When I graduated from my MBA program in 2016, I created a list of 20 companies I found “super” interesting and wanted to pursue. I’ve re-pasted the original charts below. Nearly 4 years later, I find it even more interesting to revisit some of my ‘picks.’
Looking back, it’s clear I picked some companies did not turn out so great. Some of these companies were rescued (e.g. SolarCity), acquired in a non-spectacular exit (e.g. FirstFuel), or dissolved (e.g. Current), but a majority of them are humming along (without much fanfare).
Some key takeaways:
Success in the energy industry is extremely difficult, especially for venture-backed startups trying to disrupt incumbent players
It’s hard to distinguish winners and losers. Some companies that very appeared well-positioned and with massive funding (e.g. Current), didn’t do so well after all. It’s difficult to distinguish market/investor hype from fundamental business performance (WeWork, anyone?)
If you’re interested in long-term career stability, it’s probably better to go with an established player. With that said, I think the startup path is interesting, and the best time to work at a startup is when the opportunity cost is low and you don’t have too much to lose.
The winners I picked include the below…
NextEra: If you want to pick one successful energy company over the last year, it has to be NextEra. They created a highly successful business model with a solid, regulated arm and a leading development arm. Their stock price has soared over the last few years, and other companies look to replicate their success. I interviewed with them for a corporate development/M&A role at the end of business school, so they are definitely open to MBA grads (note: you’ll have to live in Juno Beach, which could be hard for some).
SunPower: It doesn’t seem like SunPower was a success from its 5-year stock price, but the company did a fantastic job facing challenges in Chinese manufacturing, utility-scale solar margin compression, and increased development competition over the last few years and pivoted away from utility-scale solar. The energy industry changes fast and profitability can quickly change. I think SunPower is well positioned for the next stage of growth.

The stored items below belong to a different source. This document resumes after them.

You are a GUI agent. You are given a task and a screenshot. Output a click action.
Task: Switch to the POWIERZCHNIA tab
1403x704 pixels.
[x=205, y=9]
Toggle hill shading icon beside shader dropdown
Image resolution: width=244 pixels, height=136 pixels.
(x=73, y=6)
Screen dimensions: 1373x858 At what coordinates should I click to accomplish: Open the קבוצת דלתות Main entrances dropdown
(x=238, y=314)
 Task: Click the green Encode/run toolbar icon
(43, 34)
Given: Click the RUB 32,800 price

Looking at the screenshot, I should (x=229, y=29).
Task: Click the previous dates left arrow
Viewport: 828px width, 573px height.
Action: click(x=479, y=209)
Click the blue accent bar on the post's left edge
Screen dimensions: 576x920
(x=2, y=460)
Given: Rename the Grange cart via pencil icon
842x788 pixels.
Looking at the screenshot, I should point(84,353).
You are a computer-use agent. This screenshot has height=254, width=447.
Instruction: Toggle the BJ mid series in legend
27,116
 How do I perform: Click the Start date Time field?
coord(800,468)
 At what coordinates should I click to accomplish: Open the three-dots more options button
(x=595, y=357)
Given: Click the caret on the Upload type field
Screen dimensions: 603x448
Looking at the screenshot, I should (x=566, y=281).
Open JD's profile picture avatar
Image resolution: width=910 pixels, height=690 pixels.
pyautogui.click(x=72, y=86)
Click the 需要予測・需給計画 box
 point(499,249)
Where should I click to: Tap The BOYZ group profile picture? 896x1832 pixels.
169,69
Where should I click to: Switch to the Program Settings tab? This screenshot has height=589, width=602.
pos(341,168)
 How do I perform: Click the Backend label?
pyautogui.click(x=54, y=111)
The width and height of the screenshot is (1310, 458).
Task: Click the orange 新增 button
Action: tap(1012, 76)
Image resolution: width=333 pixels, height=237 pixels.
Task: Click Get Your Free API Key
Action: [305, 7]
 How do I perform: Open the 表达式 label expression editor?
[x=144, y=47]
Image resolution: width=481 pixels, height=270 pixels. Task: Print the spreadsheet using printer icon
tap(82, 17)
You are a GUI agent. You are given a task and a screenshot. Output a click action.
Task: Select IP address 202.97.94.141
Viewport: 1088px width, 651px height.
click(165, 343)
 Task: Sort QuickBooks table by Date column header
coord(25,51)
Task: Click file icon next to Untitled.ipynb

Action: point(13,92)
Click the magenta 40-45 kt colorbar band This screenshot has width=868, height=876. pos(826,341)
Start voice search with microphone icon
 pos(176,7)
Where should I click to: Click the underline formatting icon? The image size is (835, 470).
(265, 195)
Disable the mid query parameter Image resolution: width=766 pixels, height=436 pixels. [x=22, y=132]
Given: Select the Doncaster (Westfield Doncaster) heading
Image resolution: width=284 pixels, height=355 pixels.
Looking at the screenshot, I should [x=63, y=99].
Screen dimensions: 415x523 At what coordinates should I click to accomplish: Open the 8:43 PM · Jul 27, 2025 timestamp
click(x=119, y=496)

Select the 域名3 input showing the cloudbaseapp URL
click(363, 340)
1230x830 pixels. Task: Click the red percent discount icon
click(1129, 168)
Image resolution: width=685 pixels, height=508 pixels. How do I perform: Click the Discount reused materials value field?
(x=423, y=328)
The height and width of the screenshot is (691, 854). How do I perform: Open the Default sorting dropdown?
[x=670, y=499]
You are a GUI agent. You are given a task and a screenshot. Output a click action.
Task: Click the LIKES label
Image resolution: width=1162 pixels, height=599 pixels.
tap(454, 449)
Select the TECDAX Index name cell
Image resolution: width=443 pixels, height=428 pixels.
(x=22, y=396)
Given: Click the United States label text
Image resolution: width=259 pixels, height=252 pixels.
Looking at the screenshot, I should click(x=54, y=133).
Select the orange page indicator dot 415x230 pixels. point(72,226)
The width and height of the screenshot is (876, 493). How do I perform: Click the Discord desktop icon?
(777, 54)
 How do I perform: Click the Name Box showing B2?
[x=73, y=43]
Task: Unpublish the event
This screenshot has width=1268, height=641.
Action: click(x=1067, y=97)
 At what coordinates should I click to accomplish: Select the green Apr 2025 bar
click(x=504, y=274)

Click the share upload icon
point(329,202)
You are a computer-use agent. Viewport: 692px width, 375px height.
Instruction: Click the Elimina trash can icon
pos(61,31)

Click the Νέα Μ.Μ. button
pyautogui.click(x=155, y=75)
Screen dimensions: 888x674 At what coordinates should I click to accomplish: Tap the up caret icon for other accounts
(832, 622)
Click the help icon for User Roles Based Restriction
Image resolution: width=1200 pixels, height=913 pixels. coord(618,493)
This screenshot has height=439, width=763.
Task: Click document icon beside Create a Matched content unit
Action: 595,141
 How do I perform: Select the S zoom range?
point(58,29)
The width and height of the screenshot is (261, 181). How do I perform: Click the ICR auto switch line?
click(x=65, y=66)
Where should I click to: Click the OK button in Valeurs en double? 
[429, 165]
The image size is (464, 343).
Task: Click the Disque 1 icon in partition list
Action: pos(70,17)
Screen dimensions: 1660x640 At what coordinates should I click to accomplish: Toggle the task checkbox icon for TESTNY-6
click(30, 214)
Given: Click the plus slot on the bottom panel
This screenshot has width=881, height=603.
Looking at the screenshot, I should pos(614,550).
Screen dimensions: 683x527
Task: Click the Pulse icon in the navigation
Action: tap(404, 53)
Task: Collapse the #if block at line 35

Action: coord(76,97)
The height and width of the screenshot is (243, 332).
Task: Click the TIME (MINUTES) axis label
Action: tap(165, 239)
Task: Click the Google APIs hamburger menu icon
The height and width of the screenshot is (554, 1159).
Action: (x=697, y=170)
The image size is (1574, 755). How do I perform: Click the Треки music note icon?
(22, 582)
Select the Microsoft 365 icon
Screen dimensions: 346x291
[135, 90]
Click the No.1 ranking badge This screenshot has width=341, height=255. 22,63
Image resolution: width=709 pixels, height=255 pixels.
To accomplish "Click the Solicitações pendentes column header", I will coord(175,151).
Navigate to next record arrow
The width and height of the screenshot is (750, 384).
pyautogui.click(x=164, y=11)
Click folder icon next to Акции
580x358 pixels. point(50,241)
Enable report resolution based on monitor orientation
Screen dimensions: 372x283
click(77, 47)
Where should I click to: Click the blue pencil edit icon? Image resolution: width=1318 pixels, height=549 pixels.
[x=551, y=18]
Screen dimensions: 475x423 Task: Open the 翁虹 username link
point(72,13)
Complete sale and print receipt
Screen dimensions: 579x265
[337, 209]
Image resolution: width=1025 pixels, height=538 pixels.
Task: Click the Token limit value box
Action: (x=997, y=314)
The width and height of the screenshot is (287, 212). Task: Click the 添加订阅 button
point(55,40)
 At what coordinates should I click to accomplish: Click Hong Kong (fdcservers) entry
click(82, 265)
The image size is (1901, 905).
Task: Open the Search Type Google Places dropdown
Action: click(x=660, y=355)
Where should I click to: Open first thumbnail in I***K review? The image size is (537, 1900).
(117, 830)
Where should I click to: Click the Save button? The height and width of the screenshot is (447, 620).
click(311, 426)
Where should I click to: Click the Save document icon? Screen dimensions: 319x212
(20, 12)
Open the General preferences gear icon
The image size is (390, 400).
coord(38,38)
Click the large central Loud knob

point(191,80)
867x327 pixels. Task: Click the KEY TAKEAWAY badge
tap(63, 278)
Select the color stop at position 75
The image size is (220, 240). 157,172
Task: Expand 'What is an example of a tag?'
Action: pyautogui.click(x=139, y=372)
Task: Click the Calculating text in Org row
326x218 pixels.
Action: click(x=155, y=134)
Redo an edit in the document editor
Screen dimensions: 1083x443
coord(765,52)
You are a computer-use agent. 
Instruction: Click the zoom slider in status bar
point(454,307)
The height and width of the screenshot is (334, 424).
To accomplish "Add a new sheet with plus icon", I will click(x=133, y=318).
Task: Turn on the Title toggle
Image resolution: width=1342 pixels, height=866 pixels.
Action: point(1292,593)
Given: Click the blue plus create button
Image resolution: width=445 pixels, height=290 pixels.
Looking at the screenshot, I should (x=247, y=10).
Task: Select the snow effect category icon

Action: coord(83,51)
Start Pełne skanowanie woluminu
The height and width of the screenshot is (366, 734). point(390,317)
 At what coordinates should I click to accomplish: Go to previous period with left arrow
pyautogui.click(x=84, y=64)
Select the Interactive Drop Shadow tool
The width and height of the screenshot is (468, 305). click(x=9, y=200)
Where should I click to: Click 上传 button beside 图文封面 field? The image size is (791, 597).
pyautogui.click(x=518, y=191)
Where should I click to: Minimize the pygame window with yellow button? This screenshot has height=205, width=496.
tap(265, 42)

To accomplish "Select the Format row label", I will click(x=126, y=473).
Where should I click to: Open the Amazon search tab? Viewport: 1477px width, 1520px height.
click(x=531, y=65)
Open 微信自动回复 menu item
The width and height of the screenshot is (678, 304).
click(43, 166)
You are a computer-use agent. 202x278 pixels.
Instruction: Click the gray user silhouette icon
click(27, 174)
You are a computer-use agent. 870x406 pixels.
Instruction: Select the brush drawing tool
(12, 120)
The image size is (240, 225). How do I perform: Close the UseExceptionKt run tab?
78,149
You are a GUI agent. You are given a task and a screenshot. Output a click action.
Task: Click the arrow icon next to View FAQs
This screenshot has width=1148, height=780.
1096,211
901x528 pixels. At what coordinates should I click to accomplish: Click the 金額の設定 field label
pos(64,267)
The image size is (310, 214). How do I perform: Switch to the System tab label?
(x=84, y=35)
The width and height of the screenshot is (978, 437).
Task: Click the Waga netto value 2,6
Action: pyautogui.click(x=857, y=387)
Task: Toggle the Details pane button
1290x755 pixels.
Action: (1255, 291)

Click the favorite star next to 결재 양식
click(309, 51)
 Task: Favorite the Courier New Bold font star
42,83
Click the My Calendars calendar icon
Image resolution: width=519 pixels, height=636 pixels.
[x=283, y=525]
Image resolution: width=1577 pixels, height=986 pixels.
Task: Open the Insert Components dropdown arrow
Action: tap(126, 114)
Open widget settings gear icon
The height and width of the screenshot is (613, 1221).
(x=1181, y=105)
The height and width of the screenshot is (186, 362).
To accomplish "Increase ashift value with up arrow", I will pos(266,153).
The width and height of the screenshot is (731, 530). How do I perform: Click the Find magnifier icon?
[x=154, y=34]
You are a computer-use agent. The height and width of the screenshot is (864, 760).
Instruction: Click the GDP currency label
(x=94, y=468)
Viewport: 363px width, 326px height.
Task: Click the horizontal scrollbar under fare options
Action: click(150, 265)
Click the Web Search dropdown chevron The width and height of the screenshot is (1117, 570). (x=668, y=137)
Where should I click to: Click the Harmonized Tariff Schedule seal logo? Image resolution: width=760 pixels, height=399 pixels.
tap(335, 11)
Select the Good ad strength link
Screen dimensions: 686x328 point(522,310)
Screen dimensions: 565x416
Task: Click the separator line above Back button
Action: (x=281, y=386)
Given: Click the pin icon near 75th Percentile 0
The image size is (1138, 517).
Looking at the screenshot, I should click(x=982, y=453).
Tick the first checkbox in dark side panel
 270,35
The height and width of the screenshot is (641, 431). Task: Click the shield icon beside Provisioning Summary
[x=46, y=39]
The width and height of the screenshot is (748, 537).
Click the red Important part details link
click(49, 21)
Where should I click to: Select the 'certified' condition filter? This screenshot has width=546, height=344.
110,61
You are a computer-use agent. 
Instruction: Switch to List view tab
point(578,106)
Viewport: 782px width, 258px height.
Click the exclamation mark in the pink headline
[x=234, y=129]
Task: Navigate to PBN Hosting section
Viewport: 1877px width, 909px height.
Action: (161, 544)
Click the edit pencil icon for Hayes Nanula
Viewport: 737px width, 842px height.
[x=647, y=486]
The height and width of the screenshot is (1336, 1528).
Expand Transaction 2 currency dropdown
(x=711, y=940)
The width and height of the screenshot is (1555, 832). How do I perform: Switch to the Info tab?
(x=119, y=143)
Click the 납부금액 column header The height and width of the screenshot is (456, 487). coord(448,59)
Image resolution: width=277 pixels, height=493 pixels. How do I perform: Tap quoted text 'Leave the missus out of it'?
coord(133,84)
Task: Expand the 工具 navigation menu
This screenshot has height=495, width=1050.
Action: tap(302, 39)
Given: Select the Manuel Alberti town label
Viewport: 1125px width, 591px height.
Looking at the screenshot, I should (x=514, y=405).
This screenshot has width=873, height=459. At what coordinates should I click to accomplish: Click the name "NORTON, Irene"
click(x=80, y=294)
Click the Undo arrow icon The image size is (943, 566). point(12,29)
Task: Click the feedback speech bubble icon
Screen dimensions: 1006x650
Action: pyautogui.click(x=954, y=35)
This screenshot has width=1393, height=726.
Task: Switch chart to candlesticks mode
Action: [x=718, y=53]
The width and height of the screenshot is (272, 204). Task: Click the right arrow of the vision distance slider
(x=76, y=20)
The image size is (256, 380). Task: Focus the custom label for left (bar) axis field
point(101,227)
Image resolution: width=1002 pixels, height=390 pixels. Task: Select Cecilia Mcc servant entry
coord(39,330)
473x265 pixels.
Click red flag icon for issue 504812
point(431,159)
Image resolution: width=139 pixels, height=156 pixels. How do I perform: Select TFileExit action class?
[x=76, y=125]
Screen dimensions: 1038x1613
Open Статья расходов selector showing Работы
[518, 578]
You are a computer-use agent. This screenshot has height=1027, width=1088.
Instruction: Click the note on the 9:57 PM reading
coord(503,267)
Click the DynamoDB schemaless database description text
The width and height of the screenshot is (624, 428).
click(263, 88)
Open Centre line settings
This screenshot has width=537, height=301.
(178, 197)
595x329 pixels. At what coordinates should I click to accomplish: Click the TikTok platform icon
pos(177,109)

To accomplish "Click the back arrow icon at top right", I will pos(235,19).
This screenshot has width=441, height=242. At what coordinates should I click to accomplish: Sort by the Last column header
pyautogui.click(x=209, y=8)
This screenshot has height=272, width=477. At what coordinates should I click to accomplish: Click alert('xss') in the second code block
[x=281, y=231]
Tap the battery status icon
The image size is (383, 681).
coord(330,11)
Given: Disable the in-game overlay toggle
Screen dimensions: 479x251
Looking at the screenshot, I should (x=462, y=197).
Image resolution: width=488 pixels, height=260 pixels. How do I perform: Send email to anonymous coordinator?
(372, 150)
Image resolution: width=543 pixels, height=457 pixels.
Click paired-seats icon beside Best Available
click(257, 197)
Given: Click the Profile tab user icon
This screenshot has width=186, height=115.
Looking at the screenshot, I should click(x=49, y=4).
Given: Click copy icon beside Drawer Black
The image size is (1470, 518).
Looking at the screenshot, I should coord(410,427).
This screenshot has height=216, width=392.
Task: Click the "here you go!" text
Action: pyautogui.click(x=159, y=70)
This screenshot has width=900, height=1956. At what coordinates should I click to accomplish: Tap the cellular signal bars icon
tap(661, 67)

And some of the losers (though definitely more to this list)
PG&E: Obviously the big change was the wildfires, and today PG&E is undergoing potential restructuring talks and will continue to do so in the foreseeable future. Reading about all their lapses in safety is a bit unsettling. It’s a shame as this was one of the leading utility companies and offered one of the best utility leadership reviews.
Current by GE: There was a ton of hype around GE Current when it first started. In 2016, GE pumped $1bn to create a leading C&I startup, with the goal of connecting their Predix analytics technology with smart lighting, solar, EV charging, storage and providing one-stop solutions to corporate customers. Years later, the company divested piece of the business and ended up in the hands of a private equity firm. Just goes to show how difficult the C&I space – a few companies have tried but few have succeeded.
Spruce Finance: Spruce was the leader in residential solar finance and offered PPAs for residential solar. It was founded when Clean Power Finance merged with Kilowatt Financial. However, the residential solar sector shifted from third-party-owned (“TPO”) systems to direct ownership via loans, and companies such as Mosaic overtook the market. It looks like Spruce has shifted their model to become a solar acquisition firm, backed by one of the bigger energy investors in the market.
For those of you active in energy space several years ago and recall some of these companies, I hope you enjoyed reading this. And for those entering the space today, I encourage you to create your own list and revisit these companies in a few years’ time.